NASA’s upcoming Mars mission is about to deliver a double impact. This weekend, a pair of identical satellites will be launched to uncover how the Red Planet lost its once-thick atmosphere and liquid water—an ancient mystery that could explain how Mars evolved from a habitable world into the icy desert we know today.
Scheduled to launch no earlier than Sunday (Nov. 9) aboard Blue Origin’s New Glenn rocket from Cape Canaveral, Florida, the $80 million ESCAPADE mission—short for Escape and Plasma Acceleration and Dynamics Explorers—will send two twin probes, nicknamed Blue and Gold, to orbit Mars side by side. This marks NASA’s first-ever dual-satellite mission to another planet, aiming to create a 3D picture of how the solar wind strips away Martian air.
“To understand how the solar wind drives different kinds of atmospheric escape is a key piece of the puzzle of Mars’ climate evolution,” said Robert Lillis, principal investigator for ESCAPADE and associate director for planetary science at UC Berkeley’s Space Sciences Laboratory. “ESCAPADE gives us what you might call a stereo perspective—two different vantage points simultaneously.”
Geologic evidence such as ancient river valleys and minerals shows that Mars once had liquid water and a much thicker atmosphere. However, around four billion years ago, its protective magnetic field began to fade. Without it, solar wind—streams of charged particles from the sun—slowly stripped away the Martian atmosphere, leaving behind a thin remnant less than 1% as dense as Earth’s.
Previous NASA missions like Mars Global Surveyor, MAVEN, and the Emirates Mars Mission Hope confirmed that while Mars no longer has a global magnetic field, it retains localized magnetic “bubbles” trapped in its crust. But with only one spacecraft in orbit at a time, scientists could only observe a single region every few hours.
With ESCAPADE, researchers will now be able to monitor variations in Mars’ upper atmosphere every two to thirty minutes, offering unprecedented detail of how solar energy interacts with Martian air.
After reaching Mars in September 2027, the twin satellites will spend seven months adjusting their orbits before flying in formation—“like a pair of pearls on a string”—coming as close as 100 miles (160 kilometers) from the surface. For the first six months, they will make coordinated observations, followed by separate orbits to construct a full 3D map of Mars’ atmospheric loss process.
Over roughly 11 months of operations, ESCAPADE will tackle three main questions:
- How Mars’ magnetic “bubble” is shaped.
- How solar energy interacts with that magnetic field.
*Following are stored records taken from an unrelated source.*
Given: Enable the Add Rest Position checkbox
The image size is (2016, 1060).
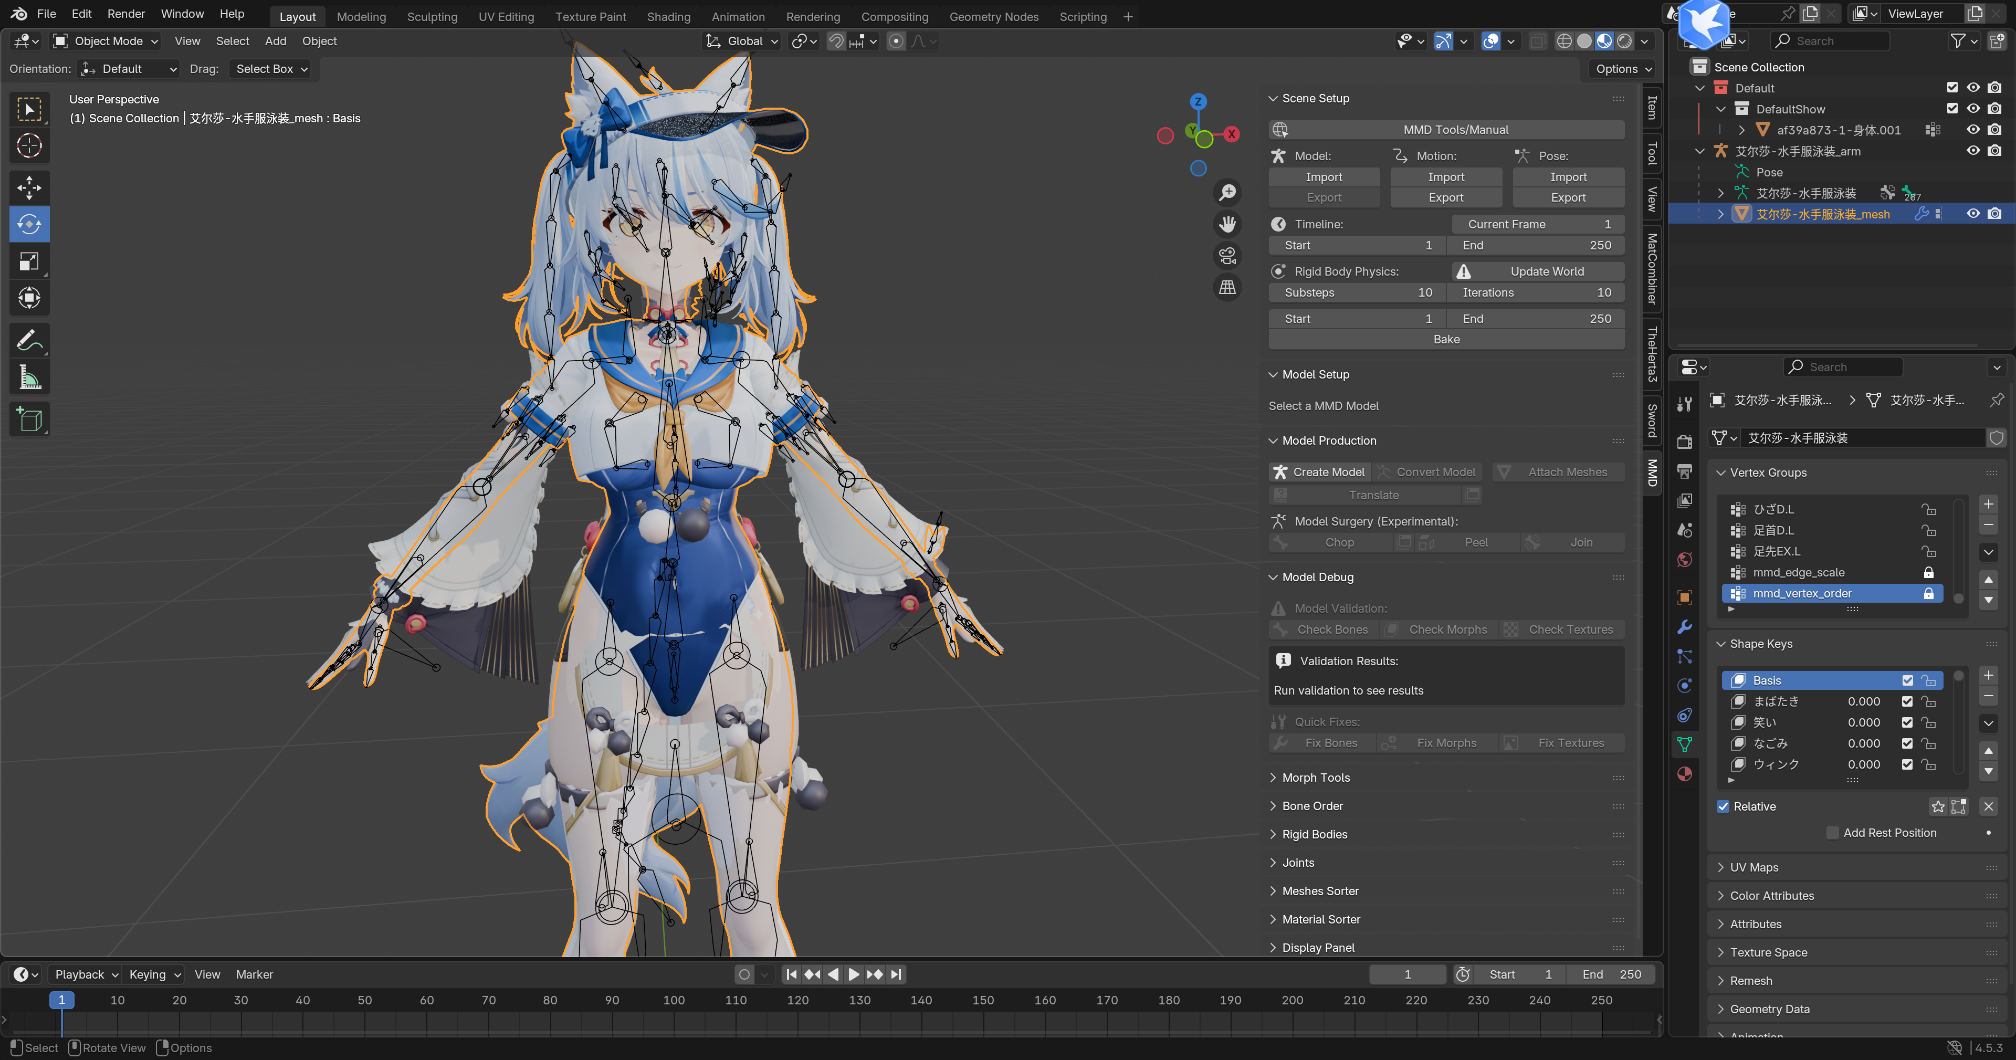Looking at the screenshot, I should click(x=1832, y=833).
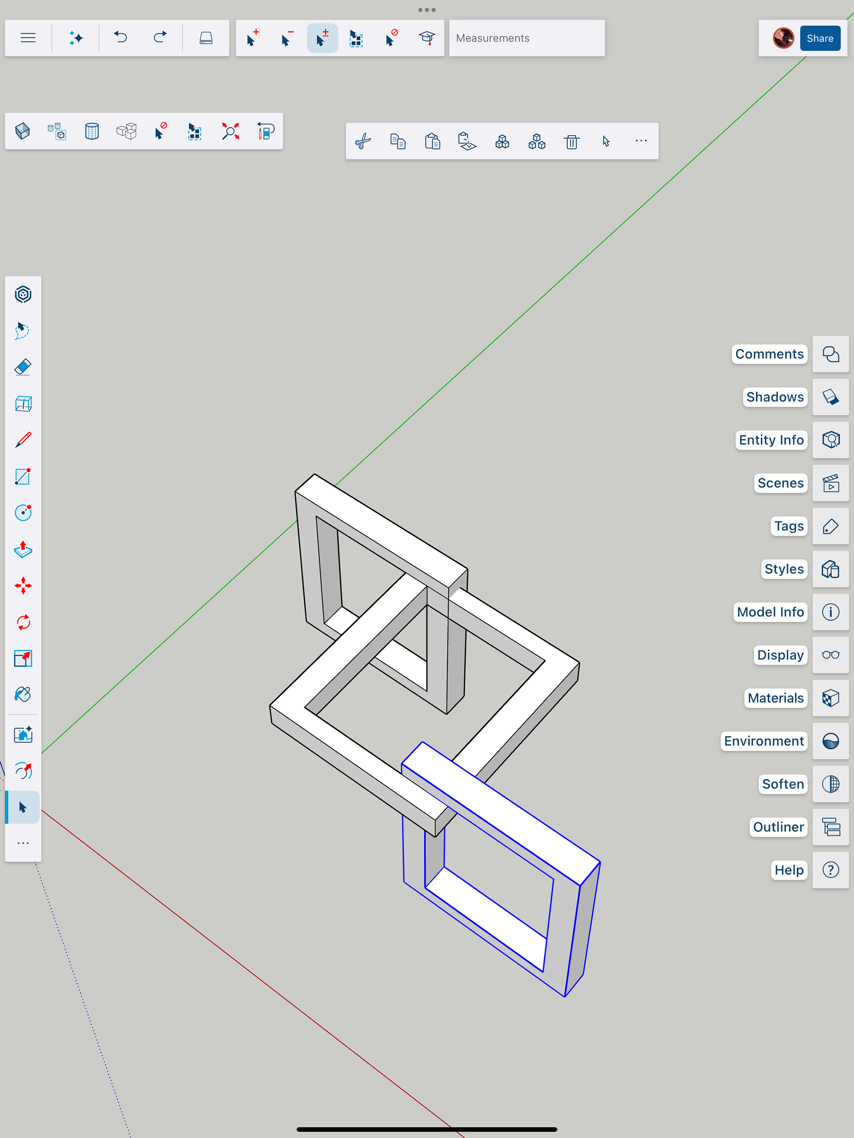The height and width of the screenshot is (1138, 854).
Task: Click Zoom Extents icon
Action: [x=230, y=131]
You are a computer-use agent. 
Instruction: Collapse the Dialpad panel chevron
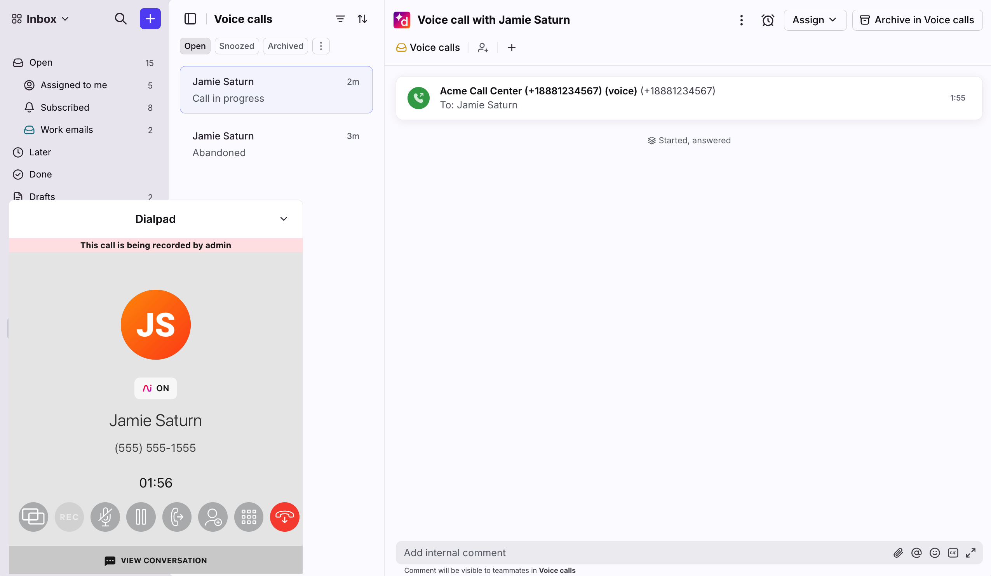pyautogui.click(x=284, y=219)
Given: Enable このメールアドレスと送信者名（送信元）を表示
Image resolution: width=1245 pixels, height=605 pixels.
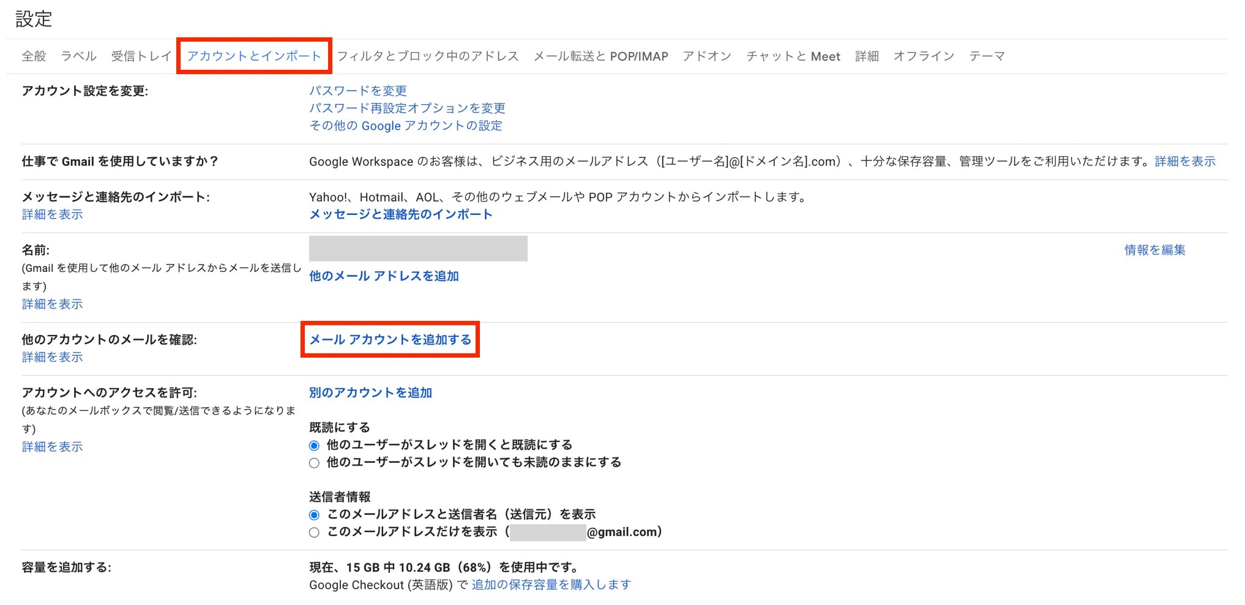Looking at the screenshot, I should [x=314, y=514].
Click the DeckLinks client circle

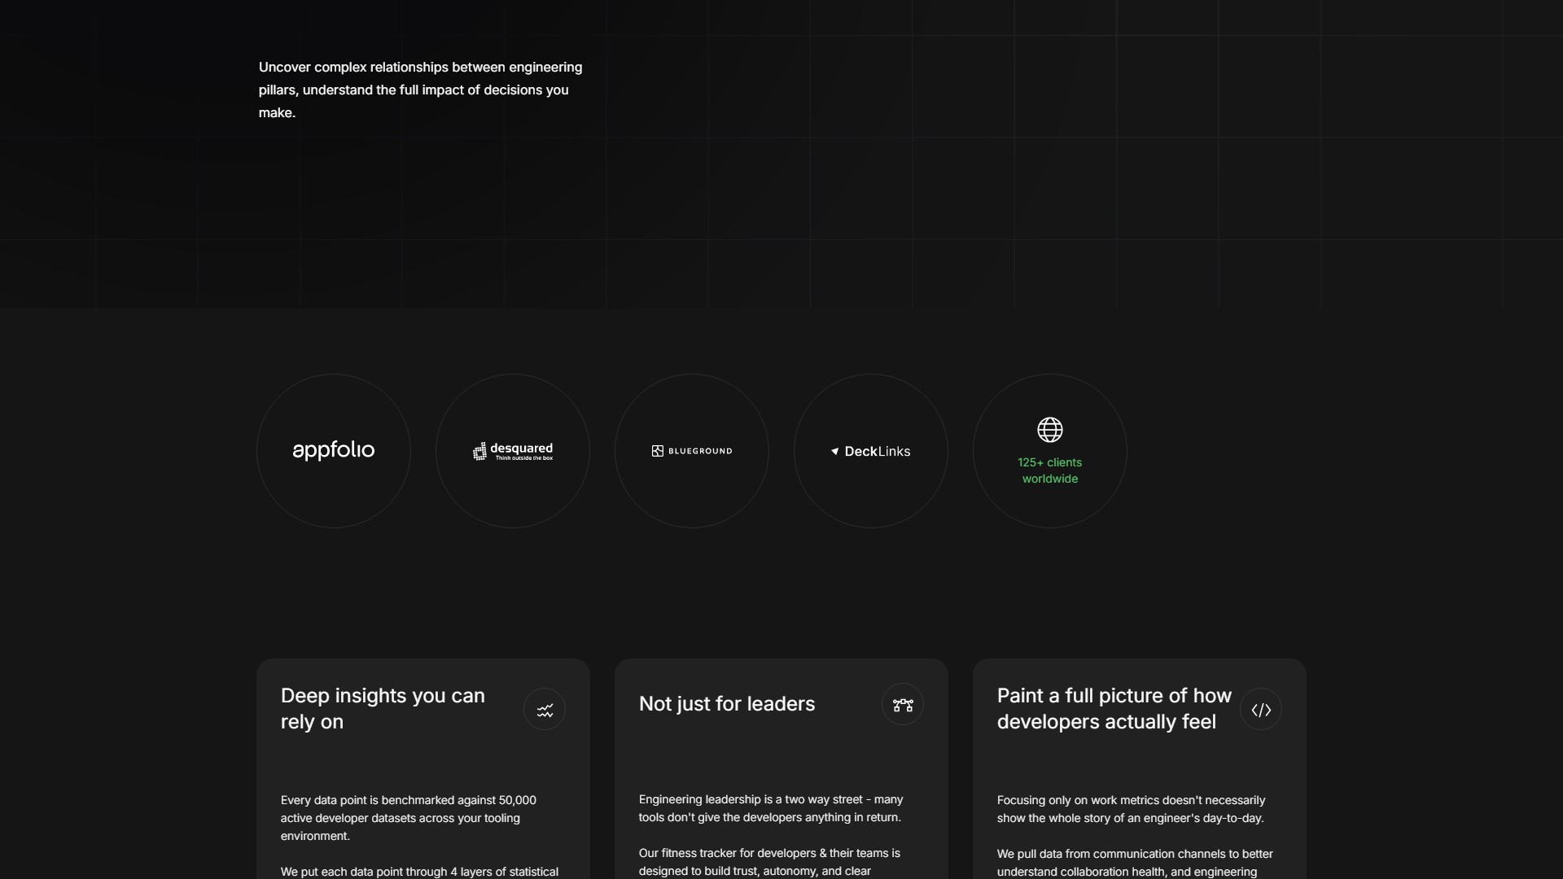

- How particles move in and out of the Martian atmosphere.
Each probe, about the size of a copy machine, carries identical instruments: electrostatic analyzers from UC Berkeley to track charged particles, magnetometers from NASA’s Goddard Space Flight Center to measure magnetic fields, and plasma sensors from Embry-Riddle Aeronautical University to study plasma behavior. Cameras built by Northern Arizona University students will capture images of Mars—and possibly its elusive green auroras.
ESCAPADE will also test a new route to Mars. Instead of flying directly, the satellites will first travel to a Lagrange point, a gravitational sweet spot between Earth and the Sun, where they’ll orbit for a year before slingshotting toward Mars in 2026. This longer but flexible path could make future missions less dependent on the narrow, once-every-two-years Mars launch windows.
Understanding how solar radiation interacts with Mars’ ionosphere could also benefit future explorers. Since radio waves can bounce off this layer, mapping its behavior is vital for communication and navigation. The mission’s findings may even hint at the possibility of liquid water beneath Mars’ surface, a theory supported by recent seismic data from NASA’s InSight lander—and a crucial clue for future human settlement.
“It’s definitely going to be a challenge to establish a human colony on Mars,” Lillis said. “But humans are tenacious, right?”